As in the novel, the film’s Miles and Becky learn that their family, friends, and neighbors are being replaced by emotionless lookalikes. “You can’t love or be loved!” Miles accuses the Pod People. One responds, “You say it as if it were terrible. Believe me, it isn’t. You’ve been in love before. It didn’t last. It never does.”
In addition to the usual attributions of anti-Communist hysteria to the movie, we might want to include unease about marriage and divorce as part of the movie’s social context. Rather than giving up and joining the placid blob of Pod People—the ultimate polycule—Becky proclaims to Miles: “I want to love and be loved. I want your children. I don’t want a world without love or grief or beauty.
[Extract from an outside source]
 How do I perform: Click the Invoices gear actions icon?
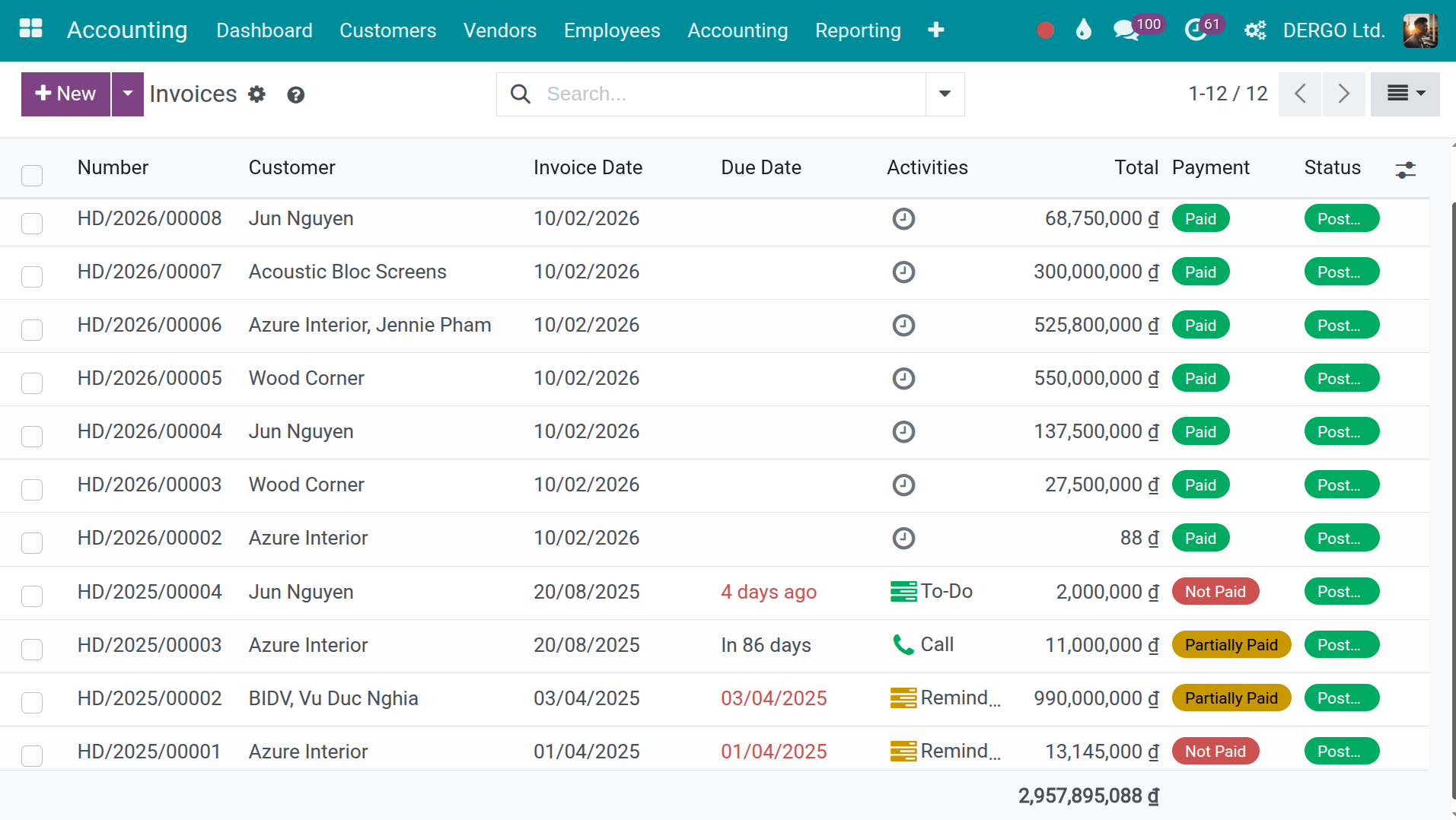tap(257, 94)
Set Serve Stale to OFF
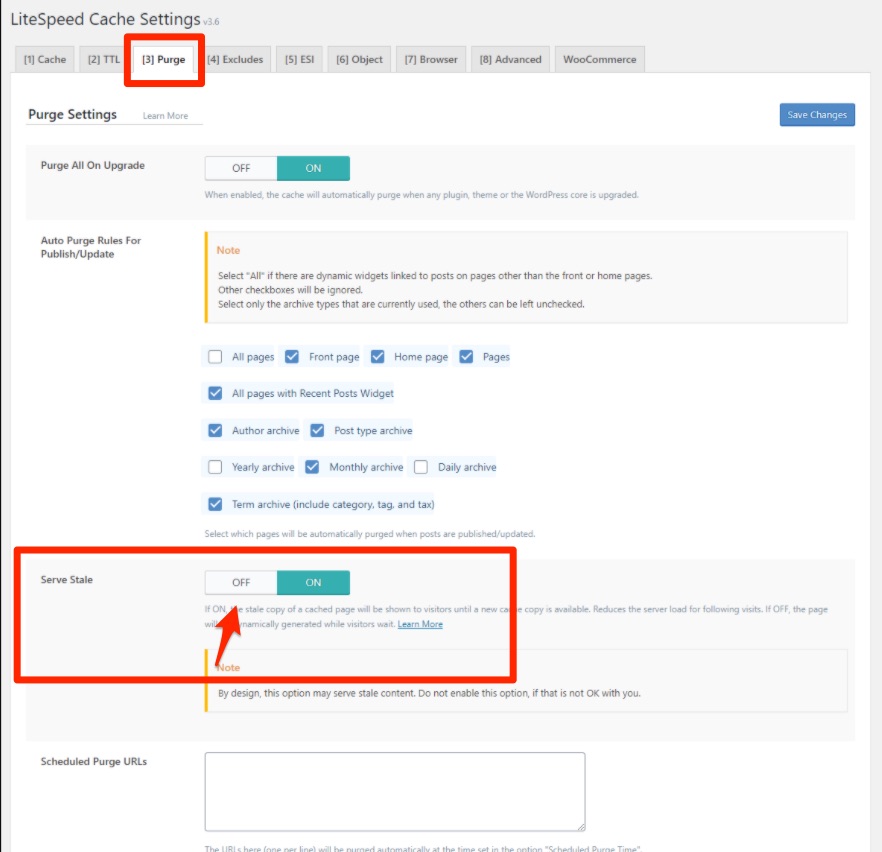The image size is (882, 852). point(241,583)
I’d rather die.”
Recall that this is precisely the father’s message to Sandra Dee in A Summer Place: “we’ve got only one great reason for living. To love and be loved. That’s our sole reason for existence.” “To Love And Be Loved” was even the title of a song by Sammy Cahn and Jimmy Van Heusen sung at the time by Frank Sinatra, a decade before the Beatles claimed that love is all you need.
Man on Fire (1957)
Like the previous year’s Teenage Rebel, this is another black and white drama about child custody battles, with a musical star in the lead. In fact, Man on Fire might even be seen as Teenage Rebel from the standpoint of the emotionally insecure and embittered ex-husband, played here by Bing Crosby in what critics noted was a daringly unsympathetic role.
Because of its change of focus, this movie is not as groundbreaking as Teenage Rebel, though there is a similar insistence that the teenaged child of the divorced parents work to accept custody arrangements. But the teen in question (played well by Malcolm Brodrick) really does his best as he is yanked in contrary directions like a yo-yo.
The obstacle to an amicable arrangement here is Bing, who plays a selfish and emotionally stunted jerk who at one point tries to kidnap his son rather than surrender full custody. He comes around at the end through the love of a good, much younger woman, played by the pretty Inger Stevens (she reminds me of Mira Sorvino), though it is entirely unclear why she fancies this grump.
The Swedish-born Stevens overcame a tumultuous childhood to train at the Actors Studio and achieve recognition as an actress, before dying of a barbiturate overdose at the age of 35. After her death it was learned that she had been married to African American film producer Ike Jones, which both kept secret out of concern for their careers.